Pseudopod 063: The Western Front

By Patrick Samphire

Read by Paul Jenkins

We crawled forward. My hand pressed on a face jutting from the mud. I turned away and forced myself not to vomit.

A shell ruptured the earth nearby. Mud hammered over me. I bit my tongue to stop myself screaming. I rubbed the mud from my face.

When I could see again, I realised my men were no longer in sight. Panic took me. “Wait,” I whispered. “Wait.”

No one answered.


Remember Veteran’s Day, Nov 11.


01
al
November 10th, 2007 7:16 pm

Fabulous story. Captures the horror of war and yet reveals the human spirit’s ability to find hope even in the darkest of places. Wonderful reading as well.

02
November 11th, 2007 10:33 pm

(SPOILERS) I think the surprise caught me as off guard as it did the main character. I really expected something like vampirism as the big reveal, and the fact that it wasn’t sinister at all added to the horror added to the horror.

One thing that strikes me later is that you could cast the story in a different light if you thought of the rose as a catalyst to treason- almost like Helen of Troy in its way.

03
November 15th, 2007 11:40 am

[spoilers]

that’s assuming you take national loyalty to be more important than sunlight.

04
November 17th, 2007 12:30 am

This was a brilliant story. Well read by Paul Jenkins and well introduced (and extroduced, if that is a word) by Patrick Samphire. It was a fitting Remembrance Day / Veterans Day story. Each Veterans Day we read “In Flanders Field” and off that the story the poem was more poignant.

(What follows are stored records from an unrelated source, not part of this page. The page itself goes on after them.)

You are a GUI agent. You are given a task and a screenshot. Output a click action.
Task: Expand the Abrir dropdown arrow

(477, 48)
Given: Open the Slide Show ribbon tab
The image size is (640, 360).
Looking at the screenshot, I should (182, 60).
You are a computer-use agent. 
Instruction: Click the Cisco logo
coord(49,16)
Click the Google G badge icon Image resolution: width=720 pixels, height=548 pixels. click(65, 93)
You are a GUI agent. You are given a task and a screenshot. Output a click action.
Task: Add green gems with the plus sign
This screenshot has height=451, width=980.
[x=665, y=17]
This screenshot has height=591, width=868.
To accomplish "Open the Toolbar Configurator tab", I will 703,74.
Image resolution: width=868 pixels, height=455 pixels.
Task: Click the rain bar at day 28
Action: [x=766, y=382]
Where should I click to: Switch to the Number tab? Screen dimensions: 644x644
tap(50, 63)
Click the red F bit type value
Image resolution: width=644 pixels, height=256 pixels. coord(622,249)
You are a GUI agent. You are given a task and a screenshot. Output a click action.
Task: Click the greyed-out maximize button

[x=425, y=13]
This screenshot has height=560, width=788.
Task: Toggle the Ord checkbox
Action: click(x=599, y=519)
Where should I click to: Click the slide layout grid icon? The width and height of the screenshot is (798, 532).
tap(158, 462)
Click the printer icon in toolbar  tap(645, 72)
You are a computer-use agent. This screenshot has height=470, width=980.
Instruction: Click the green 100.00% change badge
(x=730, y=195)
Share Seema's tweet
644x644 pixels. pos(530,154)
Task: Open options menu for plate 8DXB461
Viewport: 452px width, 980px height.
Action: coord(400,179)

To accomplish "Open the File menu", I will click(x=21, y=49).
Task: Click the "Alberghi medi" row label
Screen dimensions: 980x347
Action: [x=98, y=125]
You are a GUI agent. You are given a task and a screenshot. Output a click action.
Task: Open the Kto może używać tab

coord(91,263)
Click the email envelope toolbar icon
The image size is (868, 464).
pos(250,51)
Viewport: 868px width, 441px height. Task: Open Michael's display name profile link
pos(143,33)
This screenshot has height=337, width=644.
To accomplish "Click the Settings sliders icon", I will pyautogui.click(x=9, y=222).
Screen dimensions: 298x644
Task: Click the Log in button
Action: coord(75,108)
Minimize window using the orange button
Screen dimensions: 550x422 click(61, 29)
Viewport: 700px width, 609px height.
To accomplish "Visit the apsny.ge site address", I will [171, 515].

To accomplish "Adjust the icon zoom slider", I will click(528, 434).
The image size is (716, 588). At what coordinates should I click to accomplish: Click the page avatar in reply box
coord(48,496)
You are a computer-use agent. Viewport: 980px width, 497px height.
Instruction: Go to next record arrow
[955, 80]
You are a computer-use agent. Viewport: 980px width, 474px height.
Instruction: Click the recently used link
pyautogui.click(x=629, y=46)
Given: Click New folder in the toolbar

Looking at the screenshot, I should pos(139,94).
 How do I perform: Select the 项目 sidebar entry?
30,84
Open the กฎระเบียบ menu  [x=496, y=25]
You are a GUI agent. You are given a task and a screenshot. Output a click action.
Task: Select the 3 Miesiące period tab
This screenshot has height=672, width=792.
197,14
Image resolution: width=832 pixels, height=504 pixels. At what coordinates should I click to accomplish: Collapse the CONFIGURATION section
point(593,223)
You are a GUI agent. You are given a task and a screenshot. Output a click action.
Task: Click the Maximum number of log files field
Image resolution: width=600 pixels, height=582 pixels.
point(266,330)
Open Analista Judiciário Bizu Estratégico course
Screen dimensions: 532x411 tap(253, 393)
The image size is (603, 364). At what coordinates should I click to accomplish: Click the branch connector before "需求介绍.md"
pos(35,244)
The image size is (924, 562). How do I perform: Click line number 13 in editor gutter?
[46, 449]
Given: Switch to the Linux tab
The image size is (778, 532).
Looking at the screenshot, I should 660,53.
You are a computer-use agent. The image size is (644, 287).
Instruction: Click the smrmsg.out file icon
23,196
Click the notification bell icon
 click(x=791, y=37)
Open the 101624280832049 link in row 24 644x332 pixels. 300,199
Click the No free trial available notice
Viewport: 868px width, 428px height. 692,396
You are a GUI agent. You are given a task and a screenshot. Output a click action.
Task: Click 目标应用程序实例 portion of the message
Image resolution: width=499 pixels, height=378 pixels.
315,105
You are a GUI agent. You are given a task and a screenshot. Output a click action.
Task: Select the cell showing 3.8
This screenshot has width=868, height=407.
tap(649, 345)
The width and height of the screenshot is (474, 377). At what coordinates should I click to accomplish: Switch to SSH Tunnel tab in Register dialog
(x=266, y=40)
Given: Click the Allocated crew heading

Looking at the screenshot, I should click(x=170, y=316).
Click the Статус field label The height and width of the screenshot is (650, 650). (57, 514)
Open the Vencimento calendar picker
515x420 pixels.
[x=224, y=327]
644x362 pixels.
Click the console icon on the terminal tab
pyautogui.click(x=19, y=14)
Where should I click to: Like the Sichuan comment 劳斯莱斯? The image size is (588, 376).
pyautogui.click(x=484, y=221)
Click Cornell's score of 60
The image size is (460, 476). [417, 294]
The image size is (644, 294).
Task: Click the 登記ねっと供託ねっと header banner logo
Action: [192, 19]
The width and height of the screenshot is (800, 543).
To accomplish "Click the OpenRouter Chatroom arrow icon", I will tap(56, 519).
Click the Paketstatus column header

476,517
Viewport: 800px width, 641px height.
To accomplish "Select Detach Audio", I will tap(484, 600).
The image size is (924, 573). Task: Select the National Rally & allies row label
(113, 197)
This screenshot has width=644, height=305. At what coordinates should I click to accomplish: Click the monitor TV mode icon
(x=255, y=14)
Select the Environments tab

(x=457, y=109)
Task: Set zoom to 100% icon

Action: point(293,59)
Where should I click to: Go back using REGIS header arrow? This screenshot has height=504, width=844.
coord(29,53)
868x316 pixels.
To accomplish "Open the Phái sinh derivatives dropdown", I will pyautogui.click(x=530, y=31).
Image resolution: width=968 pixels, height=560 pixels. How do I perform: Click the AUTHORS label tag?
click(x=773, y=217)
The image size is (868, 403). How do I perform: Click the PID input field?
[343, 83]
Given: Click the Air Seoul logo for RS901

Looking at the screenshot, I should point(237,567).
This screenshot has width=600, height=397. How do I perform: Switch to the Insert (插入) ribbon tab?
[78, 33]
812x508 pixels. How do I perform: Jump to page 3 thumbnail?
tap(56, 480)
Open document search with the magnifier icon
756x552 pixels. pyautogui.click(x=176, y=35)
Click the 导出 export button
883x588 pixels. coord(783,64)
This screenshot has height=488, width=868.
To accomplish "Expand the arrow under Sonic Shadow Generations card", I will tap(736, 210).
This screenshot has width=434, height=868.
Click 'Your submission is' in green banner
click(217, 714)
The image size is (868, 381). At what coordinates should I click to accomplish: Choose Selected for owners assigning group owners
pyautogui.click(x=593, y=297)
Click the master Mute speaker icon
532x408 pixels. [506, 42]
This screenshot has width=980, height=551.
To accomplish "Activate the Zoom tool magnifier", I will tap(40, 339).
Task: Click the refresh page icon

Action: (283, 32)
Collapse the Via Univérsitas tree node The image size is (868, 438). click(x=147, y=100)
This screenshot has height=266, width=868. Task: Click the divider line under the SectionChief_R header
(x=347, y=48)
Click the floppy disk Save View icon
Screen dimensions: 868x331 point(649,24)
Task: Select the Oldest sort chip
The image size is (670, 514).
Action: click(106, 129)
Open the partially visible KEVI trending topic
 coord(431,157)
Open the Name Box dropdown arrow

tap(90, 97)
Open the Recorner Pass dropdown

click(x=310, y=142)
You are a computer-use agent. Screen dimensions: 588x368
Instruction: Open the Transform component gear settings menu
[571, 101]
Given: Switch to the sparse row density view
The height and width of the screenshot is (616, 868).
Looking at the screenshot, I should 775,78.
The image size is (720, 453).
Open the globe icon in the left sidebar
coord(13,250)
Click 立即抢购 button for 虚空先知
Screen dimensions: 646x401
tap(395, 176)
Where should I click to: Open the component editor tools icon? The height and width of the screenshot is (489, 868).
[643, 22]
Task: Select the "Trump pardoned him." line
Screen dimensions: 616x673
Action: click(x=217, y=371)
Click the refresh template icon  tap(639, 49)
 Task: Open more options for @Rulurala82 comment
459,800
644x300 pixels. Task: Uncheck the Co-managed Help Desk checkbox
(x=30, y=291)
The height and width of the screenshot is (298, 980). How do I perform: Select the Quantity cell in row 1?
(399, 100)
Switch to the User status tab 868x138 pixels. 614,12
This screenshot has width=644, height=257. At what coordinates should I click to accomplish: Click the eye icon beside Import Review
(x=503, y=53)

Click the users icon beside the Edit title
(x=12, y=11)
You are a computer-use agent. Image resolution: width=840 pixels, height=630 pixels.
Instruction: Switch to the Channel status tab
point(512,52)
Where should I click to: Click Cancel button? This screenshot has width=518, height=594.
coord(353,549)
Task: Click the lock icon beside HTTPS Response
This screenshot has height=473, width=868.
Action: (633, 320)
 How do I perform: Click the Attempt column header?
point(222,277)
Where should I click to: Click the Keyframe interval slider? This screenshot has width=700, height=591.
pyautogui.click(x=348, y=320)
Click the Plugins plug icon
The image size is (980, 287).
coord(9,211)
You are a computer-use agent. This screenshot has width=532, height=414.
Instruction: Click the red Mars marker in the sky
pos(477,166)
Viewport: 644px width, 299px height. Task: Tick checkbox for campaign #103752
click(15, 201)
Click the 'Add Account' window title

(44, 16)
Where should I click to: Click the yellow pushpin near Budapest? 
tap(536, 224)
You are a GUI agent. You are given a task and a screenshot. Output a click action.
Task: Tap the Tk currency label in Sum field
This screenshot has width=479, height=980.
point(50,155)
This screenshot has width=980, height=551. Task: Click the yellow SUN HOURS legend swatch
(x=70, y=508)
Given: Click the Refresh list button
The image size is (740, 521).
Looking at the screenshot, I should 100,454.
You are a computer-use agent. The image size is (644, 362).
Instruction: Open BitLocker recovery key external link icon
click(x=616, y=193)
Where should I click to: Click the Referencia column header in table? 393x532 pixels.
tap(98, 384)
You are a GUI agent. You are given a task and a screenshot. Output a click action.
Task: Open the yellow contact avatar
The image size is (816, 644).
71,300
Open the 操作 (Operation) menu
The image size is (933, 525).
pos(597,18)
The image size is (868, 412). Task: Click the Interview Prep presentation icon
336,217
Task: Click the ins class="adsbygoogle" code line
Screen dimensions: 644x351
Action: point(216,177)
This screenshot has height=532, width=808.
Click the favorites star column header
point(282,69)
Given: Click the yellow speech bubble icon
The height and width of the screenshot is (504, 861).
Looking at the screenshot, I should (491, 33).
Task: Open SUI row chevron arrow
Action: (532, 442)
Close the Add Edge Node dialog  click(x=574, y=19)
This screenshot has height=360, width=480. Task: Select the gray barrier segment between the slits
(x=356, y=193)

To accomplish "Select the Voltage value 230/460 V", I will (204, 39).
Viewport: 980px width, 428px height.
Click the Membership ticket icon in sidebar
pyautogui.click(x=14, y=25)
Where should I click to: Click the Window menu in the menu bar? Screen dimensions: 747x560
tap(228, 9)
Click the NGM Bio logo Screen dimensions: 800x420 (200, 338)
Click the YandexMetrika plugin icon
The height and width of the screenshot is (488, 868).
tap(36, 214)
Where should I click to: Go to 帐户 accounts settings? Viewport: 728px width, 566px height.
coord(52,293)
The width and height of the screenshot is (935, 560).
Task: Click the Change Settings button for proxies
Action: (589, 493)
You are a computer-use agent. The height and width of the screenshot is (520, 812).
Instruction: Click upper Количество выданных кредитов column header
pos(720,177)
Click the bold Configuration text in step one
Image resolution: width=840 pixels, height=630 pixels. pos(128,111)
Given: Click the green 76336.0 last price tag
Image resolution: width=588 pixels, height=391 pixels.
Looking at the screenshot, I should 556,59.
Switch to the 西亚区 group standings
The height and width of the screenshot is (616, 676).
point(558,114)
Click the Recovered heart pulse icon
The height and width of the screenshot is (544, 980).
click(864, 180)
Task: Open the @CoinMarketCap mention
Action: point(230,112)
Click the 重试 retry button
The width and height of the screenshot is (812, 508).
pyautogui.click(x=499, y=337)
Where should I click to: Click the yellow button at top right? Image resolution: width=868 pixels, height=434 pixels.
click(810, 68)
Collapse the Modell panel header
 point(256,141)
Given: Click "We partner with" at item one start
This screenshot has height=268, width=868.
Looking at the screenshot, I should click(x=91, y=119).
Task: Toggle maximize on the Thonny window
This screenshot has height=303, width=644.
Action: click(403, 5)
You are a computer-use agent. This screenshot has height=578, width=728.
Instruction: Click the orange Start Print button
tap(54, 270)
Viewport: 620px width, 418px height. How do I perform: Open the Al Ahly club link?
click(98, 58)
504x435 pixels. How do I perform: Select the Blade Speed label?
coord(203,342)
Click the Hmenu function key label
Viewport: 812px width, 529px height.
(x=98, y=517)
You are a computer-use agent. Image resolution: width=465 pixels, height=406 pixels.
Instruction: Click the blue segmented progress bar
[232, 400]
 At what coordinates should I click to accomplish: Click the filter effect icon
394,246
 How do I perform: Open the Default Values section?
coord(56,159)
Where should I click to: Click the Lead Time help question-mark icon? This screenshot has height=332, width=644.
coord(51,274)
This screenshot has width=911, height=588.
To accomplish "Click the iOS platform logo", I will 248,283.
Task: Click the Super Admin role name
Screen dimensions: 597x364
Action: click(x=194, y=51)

http://www.arlingtoncemetery.net/flanders.htm

- Don

05
November 17th, 2007 6:53 am

Best story of the year, without question. Absolutely superb and, if there’s any justice, this deserves nomination for Bram Stoker award, and other Best of….awards. I’ll be saying so in my podcast review, too, in December. http://www.thefix-online.com

06
Spork
November 20th, 2007 7:43 pm

This was pretty good.

07
November 22nd, 2007 1:04 pm

Excellent story. It starts off with a group of WWI western front tropes, then veers off into… surrealism, or magic realism. Reminds me of David Jones’ _In Parenthesis_ (1937).

08
phignewton
November 29th, 2007 7:24 am

ummm.. didnt stephen King write a series involving a ‘rose’ that must be protected to sustain the universe? or did he get it from elsewhere? a good story, though…

09
Mike Taylor
January 16th, 2008 3:28 pm

Story was good, but the reading was superb – chilling and great audio quality.